For this experiment, we recorded 20 images of each static scene with auto-exposure. Figure 6 shows the comparative result. As shown in the figure, our methods consistently yield higher quality outputs than the other methods because our method explicitly accounts for the non-uniform exposures.

Fig. 6.
figure 6

Result of auto-exposure case. From left to right, one of input images, results from Frobenius-norm, L1-norm, CBR [24], linear joint estimation, factorization and alternating minimization (AM) methods are shown.
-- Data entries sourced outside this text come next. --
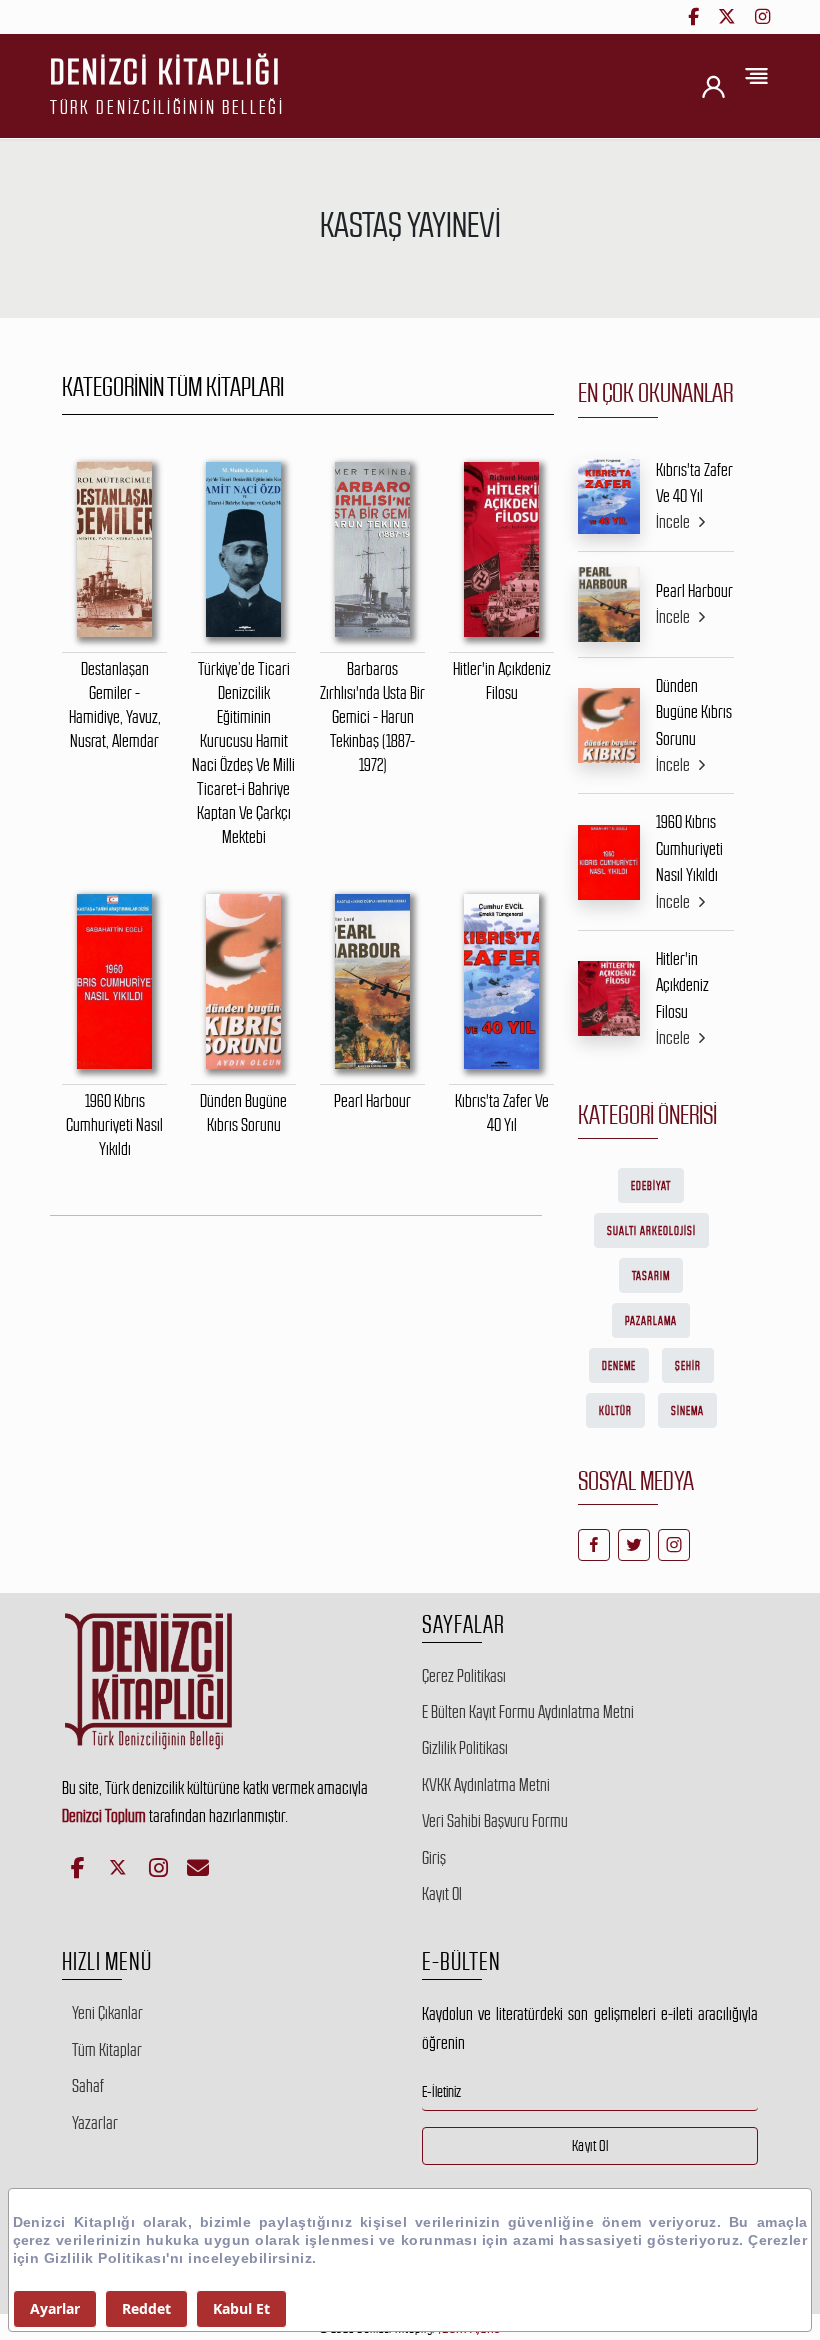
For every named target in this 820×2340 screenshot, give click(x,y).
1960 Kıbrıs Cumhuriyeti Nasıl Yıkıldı (689, 848)
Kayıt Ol (442, 1894)
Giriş (434, 1858)
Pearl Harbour (694, 591)
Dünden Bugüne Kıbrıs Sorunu (694, 712)
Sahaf (88, 2086)
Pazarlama (651, 1321)
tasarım (651, 1276)
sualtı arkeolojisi (651, 1231)
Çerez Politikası (464, 1676)
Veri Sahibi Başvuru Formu (495, 1821)
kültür (615, 1411)
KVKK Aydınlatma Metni (486, 1785)
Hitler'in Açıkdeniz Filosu (682, 985)
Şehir (688, 1366)
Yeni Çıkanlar (107, 2013)
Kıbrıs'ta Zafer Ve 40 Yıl (694, 483)
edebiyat (651, 1186)
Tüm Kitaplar (107, 2050)
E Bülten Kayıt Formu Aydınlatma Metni (528, 1712)
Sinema (687, 1411)
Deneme (619, 1366)
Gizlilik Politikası (465, 1748)
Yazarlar (95, 2123)
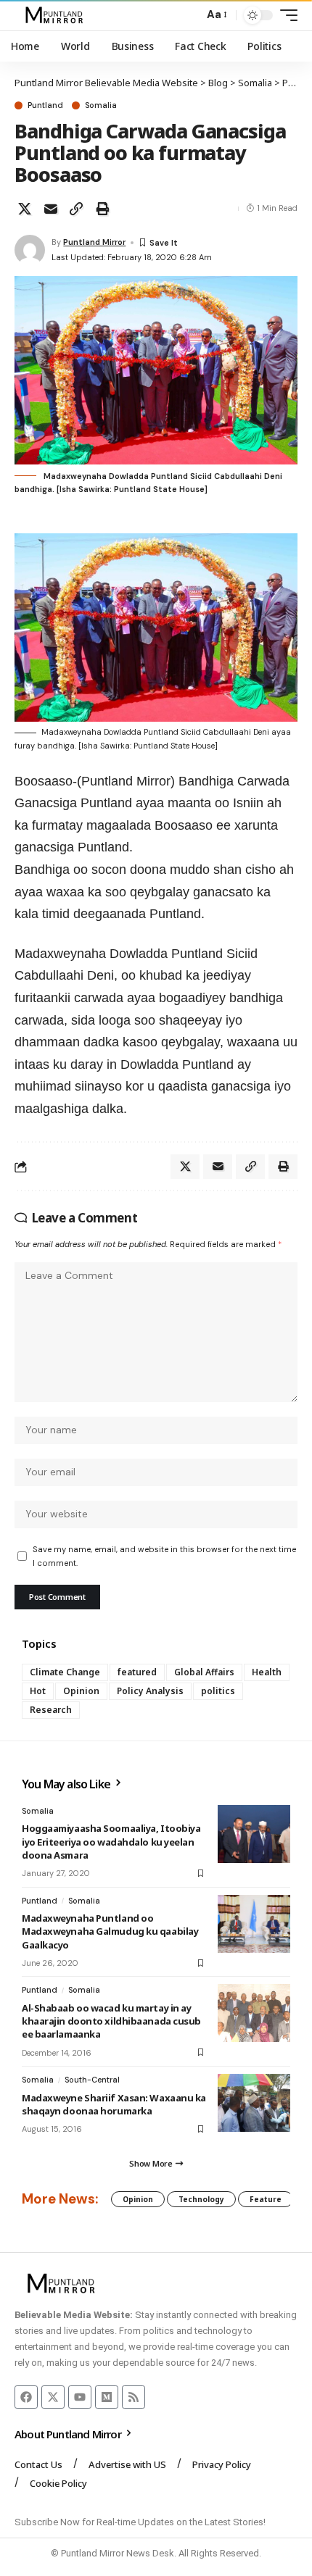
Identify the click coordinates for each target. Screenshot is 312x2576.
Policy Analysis (150, 1691)
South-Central (92, 2080)
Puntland (45, 105)
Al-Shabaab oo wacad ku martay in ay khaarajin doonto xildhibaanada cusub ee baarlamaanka (111, 2021)
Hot (38, 1691)
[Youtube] (79, 2397)
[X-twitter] (53, 2397)
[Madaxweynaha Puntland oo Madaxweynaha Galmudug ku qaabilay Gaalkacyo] (254, 1924)
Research (51, 1710)
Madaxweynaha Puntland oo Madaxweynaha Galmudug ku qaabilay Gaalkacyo (110, 1931)
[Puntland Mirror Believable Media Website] (56, 15)
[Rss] (133, 2397)
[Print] (102, 208)
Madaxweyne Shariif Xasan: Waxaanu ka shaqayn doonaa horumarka (114, 2104)
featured (137, 1672)
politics (218, 1691)
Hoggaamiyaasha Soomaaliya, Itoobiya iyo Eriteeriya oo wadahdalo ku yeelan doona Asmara (111, 1841)
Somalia (101, 105)
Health (267, 1672)
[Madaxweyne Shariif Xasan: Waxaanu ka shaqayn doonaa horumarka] (254, 2103)
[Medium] (106, 2397)
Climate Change (65, 1672)
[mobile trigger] (285, 15)
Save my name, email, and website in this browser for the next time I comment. (164, 1556)
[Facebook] (26, 2397)
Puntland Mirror (94, 242)
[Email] (51, 208)
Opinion (81, 1691)
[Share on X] (25, 208)
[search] (189, 15)
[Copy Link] (76, 208)
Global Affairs (204, 1672)
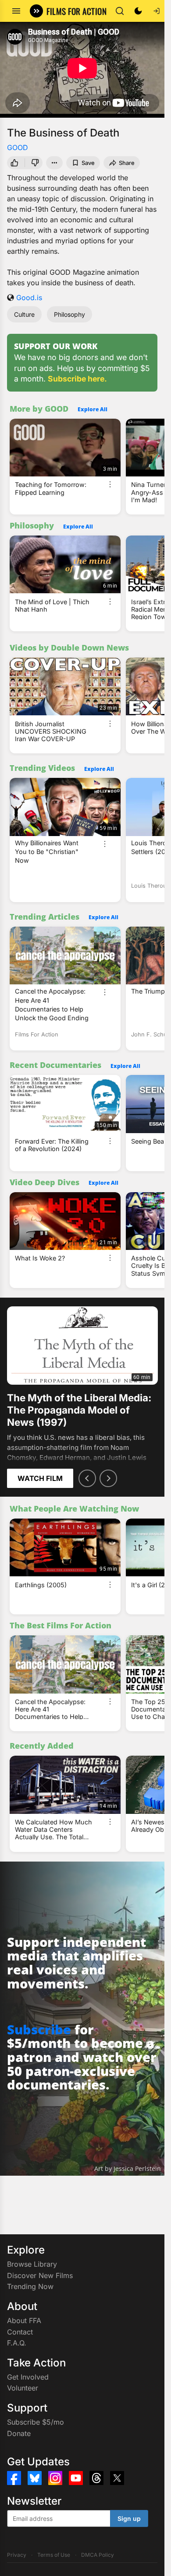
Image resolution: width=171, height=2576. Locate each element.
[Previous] (87, 1478)
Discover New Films (40, 2275)
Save (88, 162)
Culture (24, 314)
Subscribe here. (77, 378)
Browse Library (32, 2264)
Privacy (16, 2555)
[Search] (119, 11)
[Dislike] (35, 162)
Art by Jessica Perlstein (127, 2168)
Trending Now (30, 2286)
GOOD (17, 147)
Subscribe (39, 2029)
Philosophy (69, 314)
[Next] (108, 1478)
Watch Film (40, 1478)
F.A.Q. (16, 2342)
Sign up (129, 2518)
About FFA (24, 2320)
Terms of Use (53, 2555)
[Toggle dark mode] (138, 11)
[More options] (110, 484)
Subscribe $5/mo (35, 2422)
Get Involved (28, 2377)
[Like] (14, 162)
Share (127, 162)
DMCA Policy (97, 2555)
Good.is (29, 297)
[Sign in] (156, 11)
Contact (20, 2332)
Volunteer (22, 2388)
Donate (19, 2433)
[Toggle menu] (16, 11)
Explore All (92, 409)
Mobile Phone Cameras: Our method is suitable for uncontrollable cameras like many of mobile phone cameras, where we cannot turn off the auto-exposure setting. With such cameras, recorded images are in the condition of non-uniform exposures across images. From recorded images from a mobile phone camera, we linearize the intensity observations using the method of [26] as preprocessing. Figure 7 shows the surface normal estimates and their 3D reconstructions. While the 3D reconstructions of conventional methods are severely deformed, our methods show better reconstructions in general. The linear joint estimation method suffered from the outliers in this case, but that is not observed in factorization based and AM methods.

Fig. 7.
figure 7

Result using a mobile phone camera. Top: estimated surface normal, bottom: 3D reconstruction. Our methods (linear joint estimation, factorization, and alternating minimization (AM) methods) produce more faithful results than the conventional methods.

7 Conclusion

This paper described photometric stereo methods that can handle the non-uniform light source intensities and exposures across images. We showed the effect of varying light intensity conditions in photometric stereo that is relevant in practical settings. We then developed solution methods that explicitly account for the non-uniform light intensities and exposures; namely, linear joint estimation, factorization based, and alternating minimization methods. The linear joint estimation and factorization based methods are simple and easy to implement, they occasionally suffer from numerical instability due to un-modelled observations. The alternating minimization method showed a greater robustness over these techniques, while retaining the efficiency in computation. They are all effective in the non-uniform intensities setting compared to methods that neglect the effect of the setting. We further illustrate that our proposed methods can benefit from auto-exposure, with which measurements with a greater SQNR can be obtained. Our experiments on synthetic and real-world examples show the importance of properly handling varying light intensities and exposures.